(Dataset entries)
*** Block opens ***
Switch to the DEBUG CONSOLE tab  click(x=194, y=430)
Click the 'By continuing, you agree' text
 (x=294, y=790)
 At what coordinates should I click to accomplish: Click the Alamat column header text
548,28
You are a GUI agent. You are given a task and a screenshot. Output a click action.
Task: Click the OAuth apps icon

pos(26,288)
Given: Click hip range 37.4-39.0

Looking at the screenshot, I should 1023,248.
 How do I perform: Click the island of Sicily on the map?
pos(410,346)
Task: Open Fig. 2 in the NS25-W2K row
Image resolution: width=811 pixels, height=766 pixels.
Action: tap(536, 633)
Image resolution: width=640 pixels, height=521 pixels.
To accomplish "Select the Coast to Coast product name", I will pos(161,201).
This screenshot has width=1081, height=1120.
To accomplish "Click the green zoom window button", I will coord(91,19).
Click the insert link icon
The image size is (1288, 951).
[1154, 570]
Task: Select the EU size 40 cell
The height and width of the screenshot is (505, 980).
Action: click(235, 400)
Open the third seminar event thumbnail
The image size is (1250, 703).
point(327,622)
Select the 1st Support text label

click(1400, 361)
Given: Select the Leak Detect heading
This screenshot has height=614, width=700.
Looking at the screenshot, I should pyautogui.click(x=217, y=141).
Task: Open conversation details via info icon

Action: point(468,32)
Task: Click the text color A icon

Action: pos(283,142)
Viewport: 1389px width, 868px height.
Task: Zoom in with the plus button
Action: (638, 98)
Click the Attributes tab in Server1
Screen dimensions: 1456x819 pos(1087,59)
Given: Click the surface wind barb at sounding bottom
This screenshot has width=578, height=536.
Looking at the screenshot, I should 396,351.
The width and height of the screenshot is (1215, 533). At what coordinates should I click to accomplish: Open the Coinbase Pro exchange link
*** Block closes ***
> [EXERCISE PROMPT]
Set down the data above once more so that nothing differs from the original.

> [RESPONSE TO THE TASK]
Switch to the DEBUG CONSOLE tab  click(x=194, y=430)
Click the 'By continuing, you agree' text
 (x=294, y=790)
 At what coordinates should I click to accomplish: Click the Alamat column header text
548,28
You are a GUI agent. You are given a task and a screenshot. Output a click action.
Task: Click the OAuth apps icon

pos(26,288)
Given: Click hip range 37.4-39.0

Looking at the screenshot, I should 1023,248.
 How do I perform: Click the island of Sicily on the map?
pos(410,346)
Task: Open Fig. 2 in the NS25-W2K row
Image resolution: width=811 pixels, height=766 pixels.
Action: tap(536, 633)
Image resolution: width=640 pixels, height=521 pixels.
To accomplish "Select the Coast to Coast product name", I will pos(161,201).
This screenshot has width=1081, height=1120.
To accomplish "Click the green zoom window button", I will coord(91,19).
Click the insert link icon
The image size is (1288, 951).
[1154, 570]
Task: Select the EU size 40 cell
The height and width of the screenshot is (505, 980).
Action: click(235, 400)
Open the third seminar event thumbnail
The image size is (1250, 703).
point(327,622)
Select the 1st Support text label

click(1400, 361)
Given: Select the Leak Detect heading
This screenshot has height=614, width=700.
Looking at the screenshot, I should pyautogui.click(x=217, y=141).
Task: Open conversation details via info icon

Action: point(468,32)
Task: Click the text color A icon

Action: pos(283,142)
Viewport: 1389px width, 868px height.
Task: Zoom in with the plus button
Action: (638, 98)
Click the Attributes tab in Server1
Screen dimensions: 1456x819 pos(1087,59)
Given: Click the surface wind barb at sounding bottom
This screenshot has width=578, height=536.
Looking at the screenshot, I should 396,351.
The width and height of the screenshot is (1215, 533). At what coordinates should I click to accomplish: Open the Coinbase Pro exchange link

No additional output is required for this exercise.